-- BEGIN Data supplied --

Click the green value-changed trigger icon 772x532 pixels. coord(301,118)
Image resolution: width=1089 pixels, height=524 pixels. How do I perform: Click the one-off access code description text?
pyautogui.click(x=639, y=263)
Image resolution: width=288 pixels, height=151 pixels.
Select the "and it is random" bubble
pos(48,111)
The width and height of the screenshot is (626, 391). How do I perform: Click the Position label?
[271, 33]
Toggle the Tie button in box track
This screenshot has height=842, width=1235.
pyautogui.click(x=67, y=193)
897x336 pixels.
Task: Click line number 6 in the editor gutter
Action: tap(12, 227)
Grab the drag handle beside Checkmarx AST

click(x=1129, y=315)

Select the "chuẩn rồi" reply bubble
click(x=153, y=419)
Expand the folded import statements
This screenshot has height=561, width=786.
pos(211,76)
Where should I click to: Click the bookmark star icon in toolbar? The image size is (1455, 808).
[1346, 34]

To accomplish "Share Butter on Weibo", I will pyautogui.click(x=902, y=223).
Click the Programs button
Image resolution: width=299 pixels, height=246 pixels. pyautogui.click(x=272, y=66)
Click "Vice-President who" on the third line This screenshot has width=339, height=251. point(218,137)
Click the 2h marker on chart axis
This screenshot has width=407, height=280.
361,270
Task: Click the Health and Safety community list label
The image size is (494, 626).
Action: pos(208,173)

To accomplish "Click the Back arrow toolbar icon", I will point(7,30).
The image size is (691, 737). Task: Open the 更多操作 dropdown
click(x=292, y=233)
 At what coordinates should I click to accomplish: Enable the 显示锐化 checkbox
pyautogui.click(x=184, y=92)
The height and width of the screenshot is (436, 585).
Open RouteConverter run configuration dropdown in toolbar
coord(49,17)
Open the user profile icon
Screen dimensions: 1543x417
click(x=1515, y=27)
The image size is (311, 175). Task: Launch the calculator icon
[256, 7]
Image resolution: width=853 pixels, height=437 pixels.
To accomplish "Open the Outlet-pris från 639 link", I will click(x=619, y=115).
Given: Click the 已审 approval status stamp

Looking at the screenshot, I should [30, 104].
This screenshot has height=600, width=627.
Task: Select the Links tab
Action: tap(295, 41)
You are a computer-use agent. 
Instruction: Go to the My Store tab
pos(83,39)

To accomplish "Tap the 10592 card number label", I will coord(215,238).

-- END Data supplied --

Your task: Output the source records above again, copying every line without any change.

Response:
Click the green value-changed trigger icon 772x532 pixels. coord(301,118)
Image resolution: width=1089 pixels, height=524 pixels. How do I perform: Click the one-off access code description text?
pyautogui.click(x=639, y=263)
Image resolution: width=288 pixels, height=151 pixels.
Select the "and it is random" bubble
pos(48,111)
The width and height of the screenshot is (626, 391). How do I perform: Click the Position label?
[271, 33]
Toggle the Tie button in box track
This screenshot has height=842, width=1235.
pyautogui.click(x=67, y=193)
897x336 pixels.
Task: Click line number 6 in the editor gutter
Action: tap(12, 227)
Grab the drag handle beside Checkmarx AST

click(x=1129, y=315)

Select the "chuẩn rồi" reply bubble
click(x=153, y=419)
Expand the folded import statements
This screenshot has height=561, width=786.
pos(211,76)
Where should I click to: Click the bookmark star icon in toolbar? The image size is (1455, 808).
[1346, 34]

To accomplish "Share Butter on Weibo", I will pyautogui.click(x=902, y=223).
Click the Programs button
Image resolution: width=299 pixels, height=246 pixels. pyautogui.click(x=272, y=66)
Click "Vice-President who" on the third line This screenshot has width=339, height=251. point(218,137)
Click the 2h marker on chart axis
This screenshot has width=407, height=280.
361,270
Task: Click the Health and Safety community list label
The image size is (494, 626).
Action: pos(208,173)

To accomplish "Click the Back arrow toolbar icon", I will point(7,30).
The image size is (691, 737). Task: Open the 更多操作 dropdown
click(x=292, y=233)
 At what coordinates should I click to accomplish: Enable the 显示锐化 checkbox
pyautogui.click(x=184, y=92)
The height and width of the screenshot is (436, 585).
Open RouteConverter run configuration dropdown in toolbar
coord(49,17)
Open the user profile icon
Screen dimensions: 1543x417
click(x=1515, y=27)
The image size is (311, 175). Task: Launch the calculator icon
[256, 7]
Image resolution: width=853 pixels, height=437 pixels.
To accomplish "Open the Outlet-pris från 639 link", I will click(x=619, y=115).
Given: Click the 已审 approval status stamp

Looking at the screenshot, I should [30, 104].
This screenshot has height=600, width=627.
Task: Select the Links tab
Action: tap(295, 41)
You are a computer-use agent. 
Instruction: Go to the My Store tab
pos(83,39)

To accomplish "Tap the 10592 card number label", I will coord(215,238).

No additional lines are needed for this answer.